For small datasets, some specific data structures can be used to compute the KNN graphs very efficiently [3, 18, 21]. On the other hand, these solutions do not scale and computing efficiently exact KNN graphs with large datasets remains an open problem.

For large datasets, an approximation of the KNN graph, called approximate nearest-neighbor (ANN) graph, is computed instead, by decreasing the number of comparisons between users. Locally Sensitive Hashing [11, 14] hashes users into buckets and only users within the same buckets are compared. Depending on the chosen similarity, different hashing functions are used [6,7,8]. Despite being very efficient for KNN queries, the preprocessing is too expensive to compete with other ANN graph algorithms. KIFF [5] first assigns to every user the users with which she shares at least one item. Since the Jaccard similarity is null if two users do not share any item, the neighbors research is limited to these ones. This algorithm performs particularly well on sparse datasets. Hyrec [4] and NNDescent [10] rely on the assumption that the neighbors of the neighbors are more likely to be also neighbors than random users to decrease drastically number of similarity computed.

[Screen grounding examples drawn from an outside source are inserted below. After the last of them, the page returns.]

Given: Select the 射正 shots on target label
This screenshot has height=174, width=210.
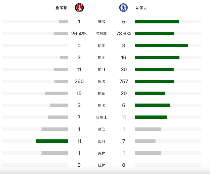Looking at the screenshot, I should 101,57.

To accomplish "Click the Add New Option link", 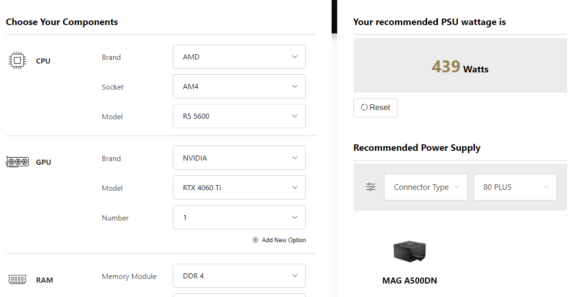I will (x=284, y=240).
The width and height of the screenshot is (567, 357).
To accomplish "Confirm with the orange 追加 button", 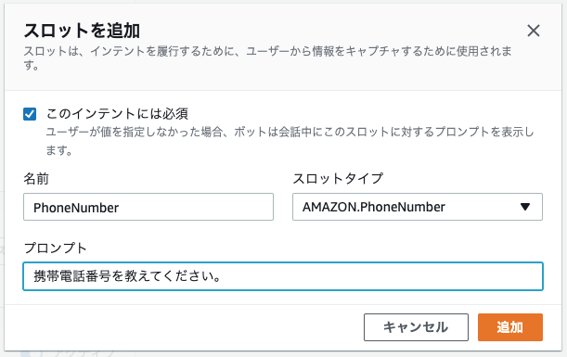I will point(509,327).
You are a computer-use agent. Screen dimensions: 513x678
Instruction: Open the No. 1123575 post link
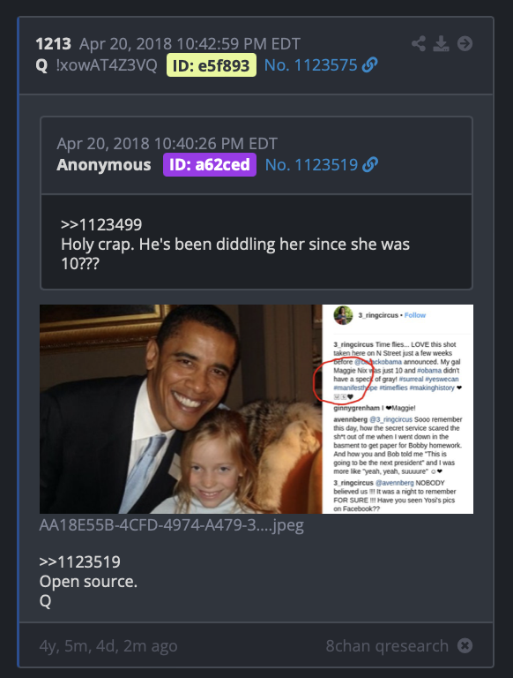310,65
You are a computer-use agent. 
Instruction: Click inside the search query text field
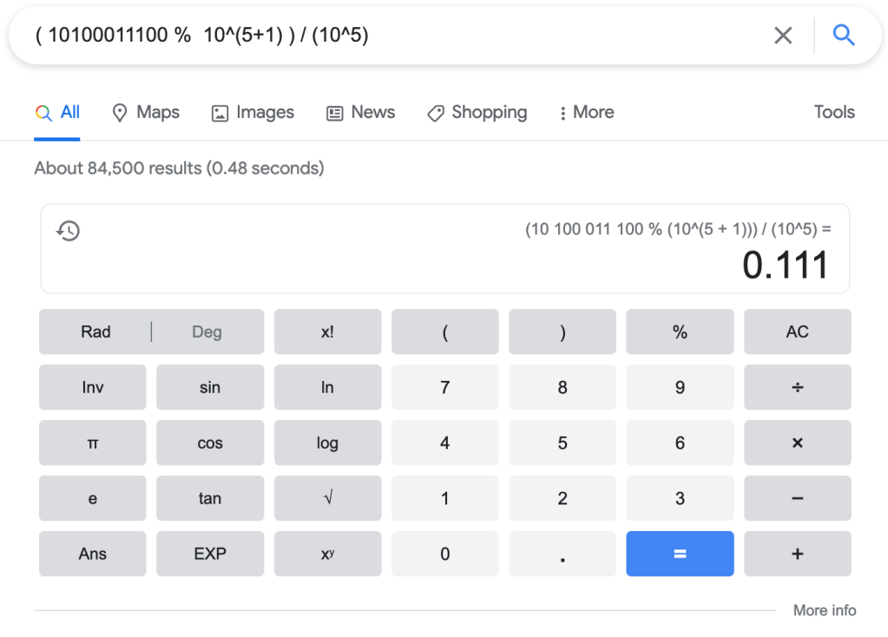[x=391, y=36]
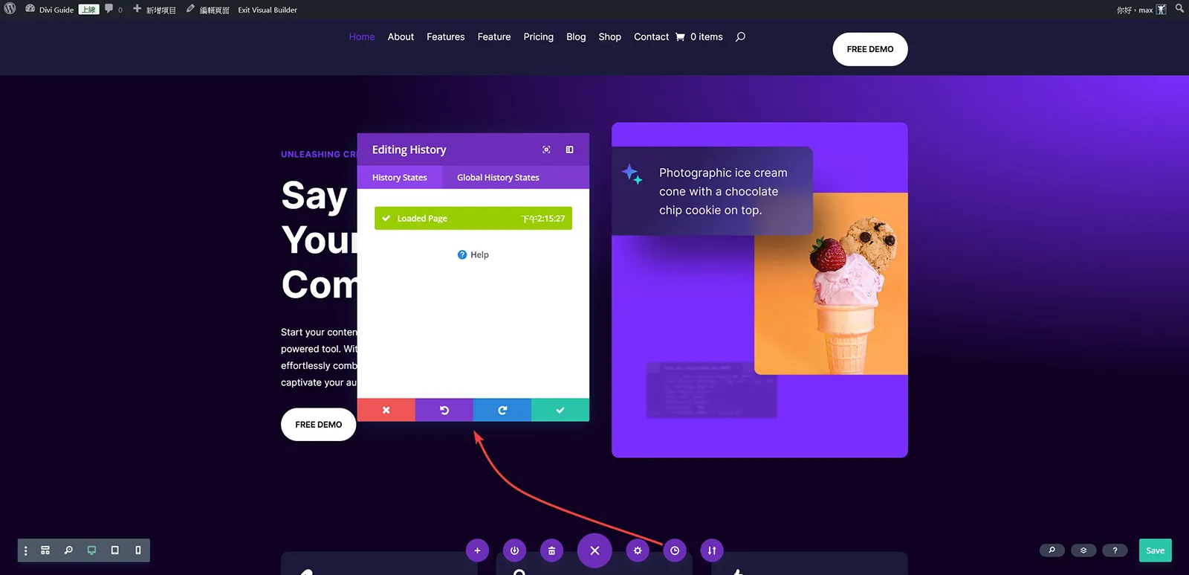The image size is (1189, 575).
Task: Expand the three-dot builder settings menu
Action: [25, 550]
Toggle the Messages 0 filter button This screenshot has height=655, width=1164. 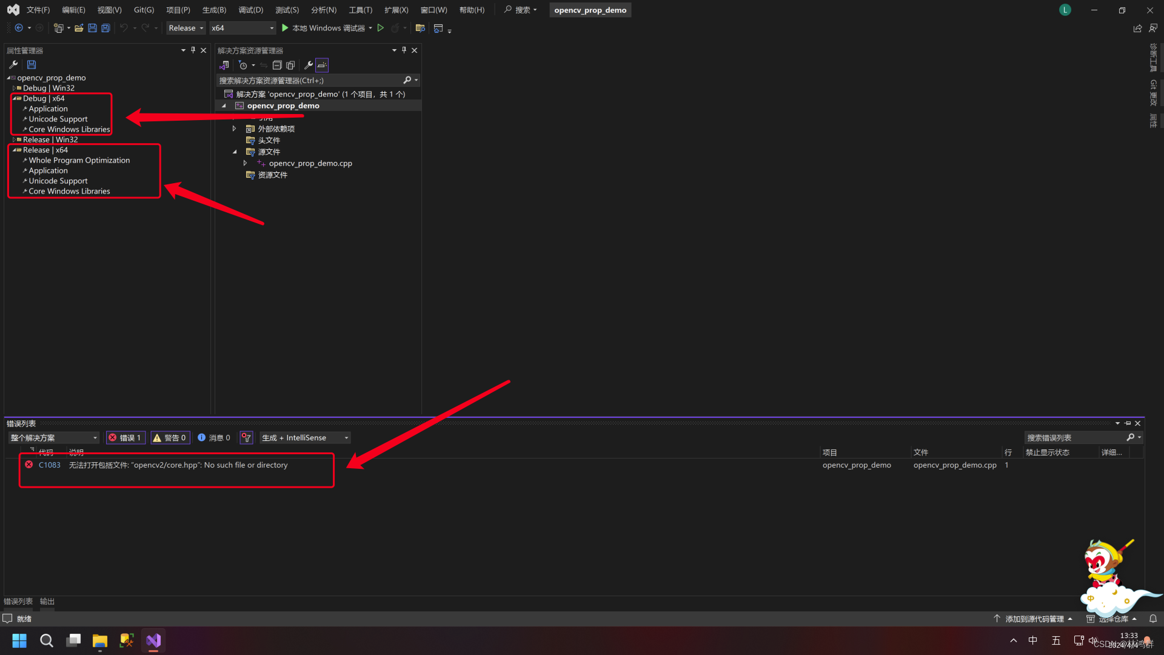point(214,437)
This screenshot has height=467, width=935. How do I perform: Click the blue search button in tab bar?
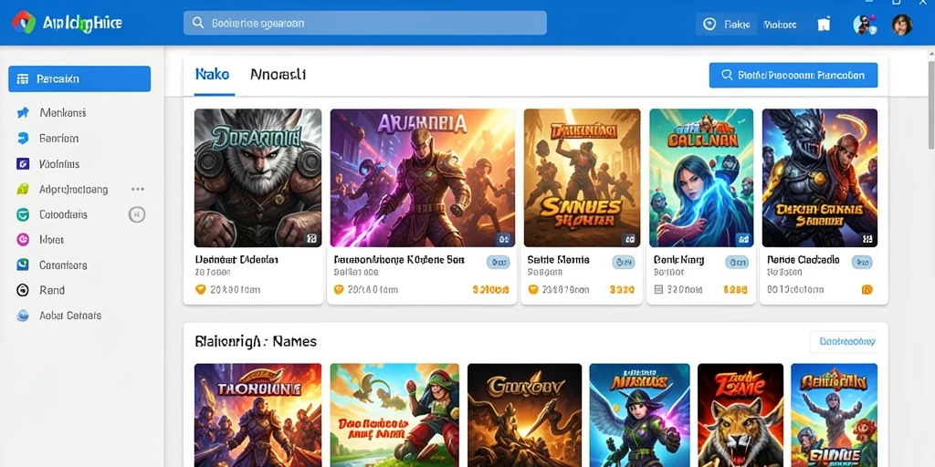coord(793,76)
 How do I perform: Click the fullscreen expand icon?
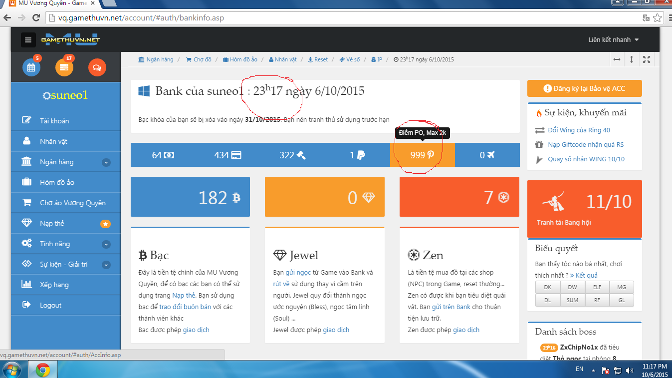point(647,59)
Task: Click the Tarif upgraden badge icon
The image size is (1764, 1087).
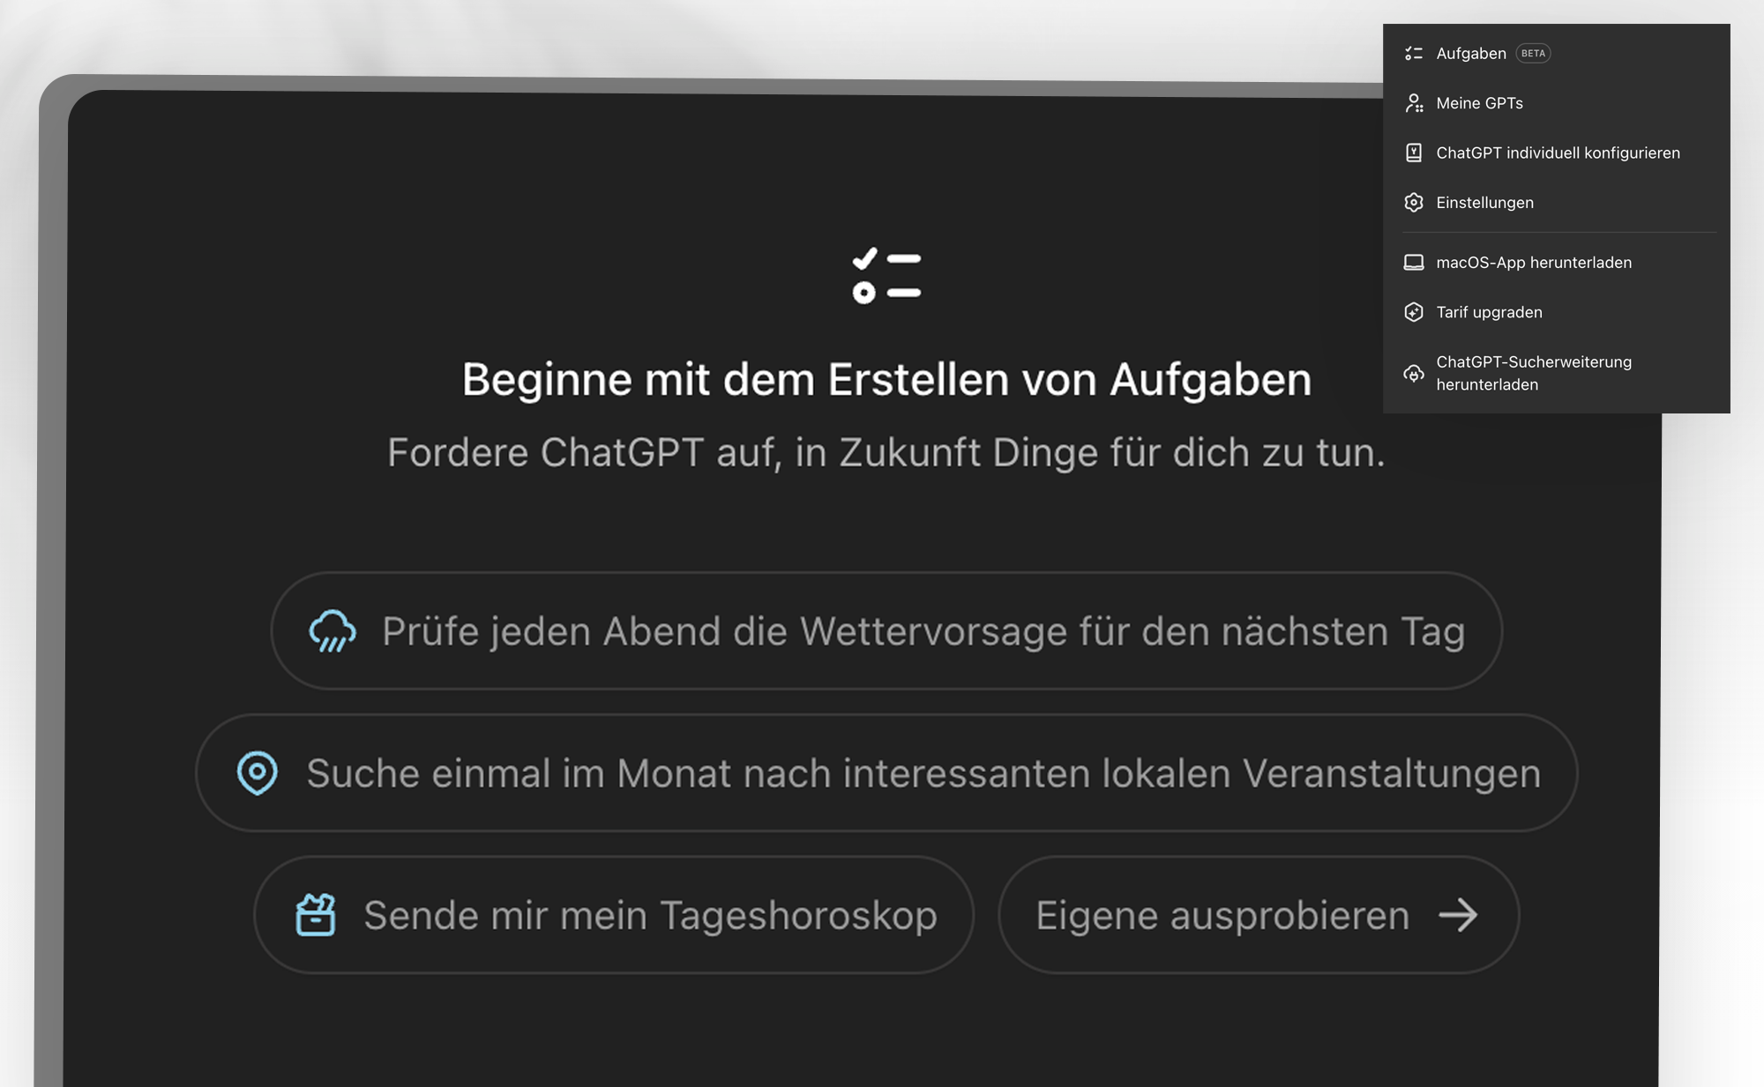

However it seems that lowering even further the number of similarities is no longer possible. An orthogonal strategy is to speed-up the similarity computation itself by compacting the users’ profiles. b-bit minwise hashing [2, 16] relies on a similar approach than LSH to compact users’ profiles in order to approximate the Jaccard similarity. It is space efficient but at the expense of a high preprocessing time. In [9] the profiles are compacted by using bit arrays: each bit represents a feature, which value has been rounded. This does not scale and cannot be used in our case where the items are the features. To avoid such a problem [12] uses constant-sized Bloom filters to encode the profiles. Then the Jaccard’s similarity is approximated by a bitwise AND operation. Despite its privacy properties and its speed-up, there is a substantial loss in precision.

As far as we know, sampling has never been used to compact the users’ profiles, even though it is used in information filtering systems such as collaborative filtering. It can be used to find association rules [1], to reduce the size of the items’ universe to recommend [17] and to change the distribution of the training points [19, 23]. The popularity is used to solve the cold-start problem [24] by finding items the new user is likely to rate, but not to represent its profile in a compact manner.

6 Conclusion

In this paper, we have proposed Constant-Size Least Popular Sampling (LP) to speed up the construction of KNN graphs on entity-item datasets. By keeping only the least popular items of users’ profiles, we make them shorter and thus faster to compare. Our extensive evaluation on four realistic datasets shows that LP outperforms more straightforward sampling policies. More precisely, LP is able to decrease the computation time of KNN graphs by up to 63%, while providing a KNN graph close to the ideal one, with no observable loss when used to compute recommendations.

In the future, we plan to investigate more advanced sampling policies, and to explore how sampling could be combined with orthogonal greedy techniques to accelerate KNN graph computations [4, 5, 10].